Exercise prompt: The whole listing, exactly as given: write it out, leaving out each image.

Records provided:
========================
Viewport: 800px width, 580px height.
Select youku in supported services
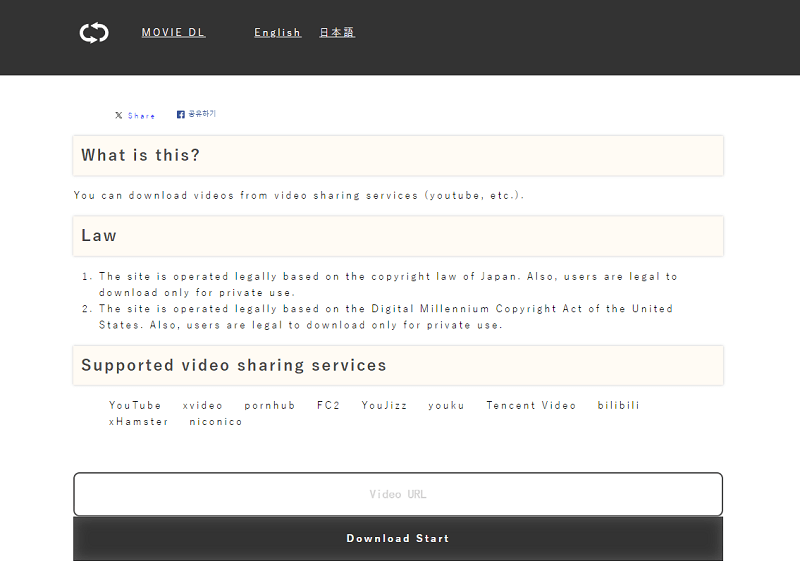(x=446, y=406)
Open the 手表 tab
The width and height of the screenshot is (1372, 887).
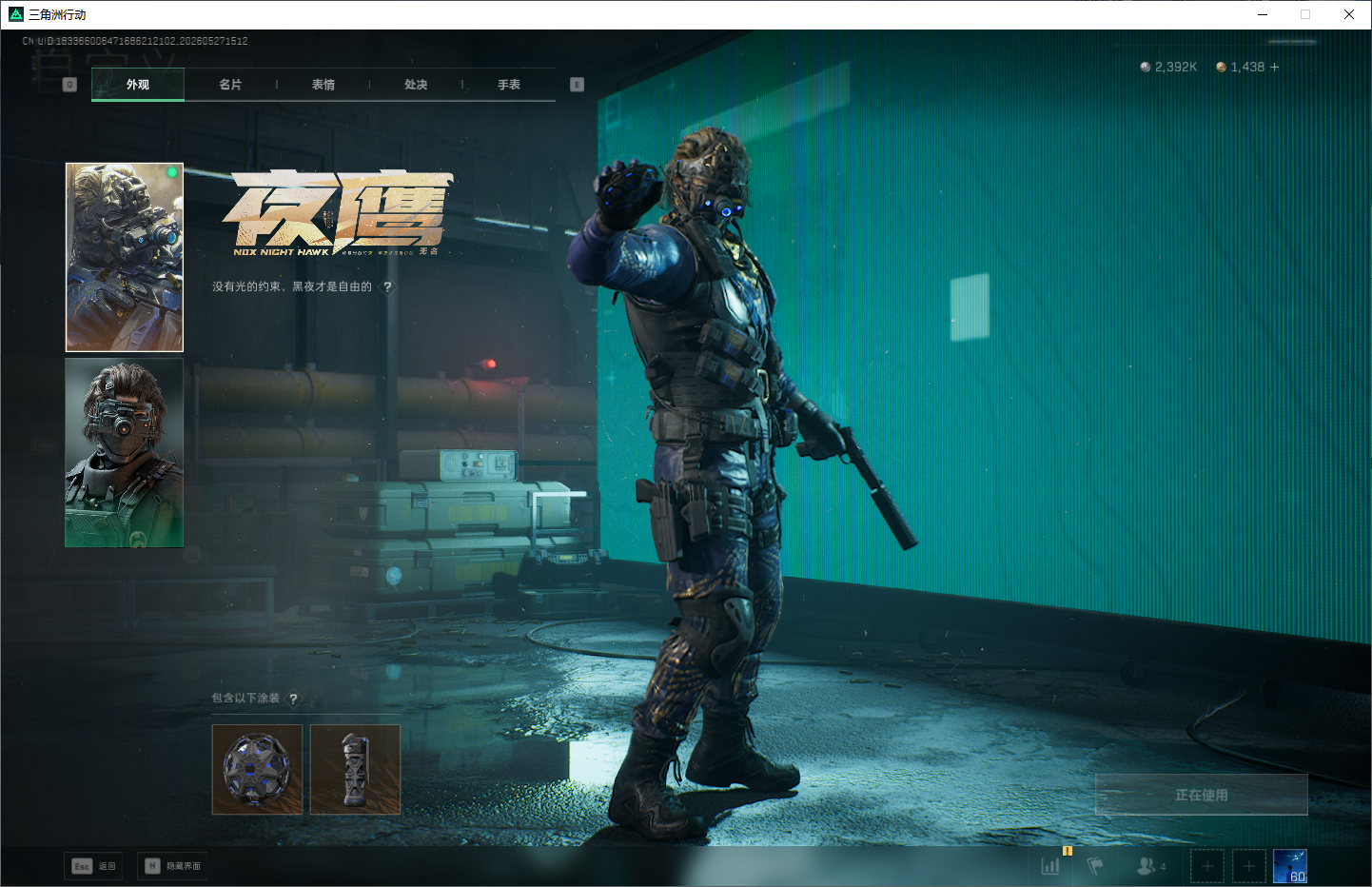click(509, 85)
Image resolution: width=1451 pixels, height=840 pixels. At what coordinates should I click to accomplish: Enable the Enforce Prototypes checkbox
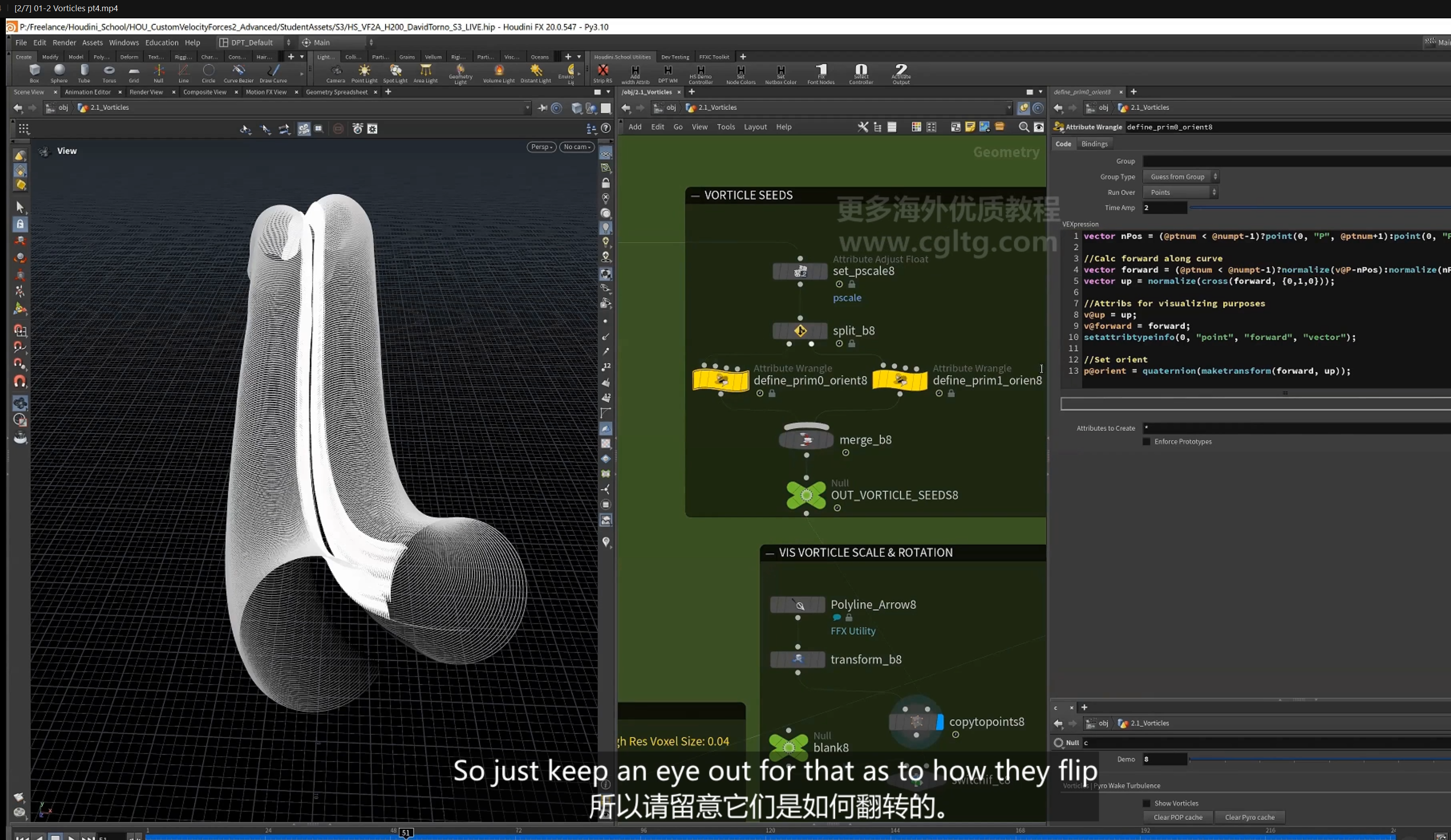click(x=1147, y=442)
========================
Exercise solution:
Viewport: 800px width, 580px height.
Select youku in supported services
(x=446, y=406)
Open the 手表 tab
The width and height of the screenshot is (1372, 887).
click(509, 85)
Image resolution: width=1451 pixels, height=840 pixels. At what coordinates should I click to accomplish: Enable the Enforce Prototypes checkbox
click(x=1147, y=442)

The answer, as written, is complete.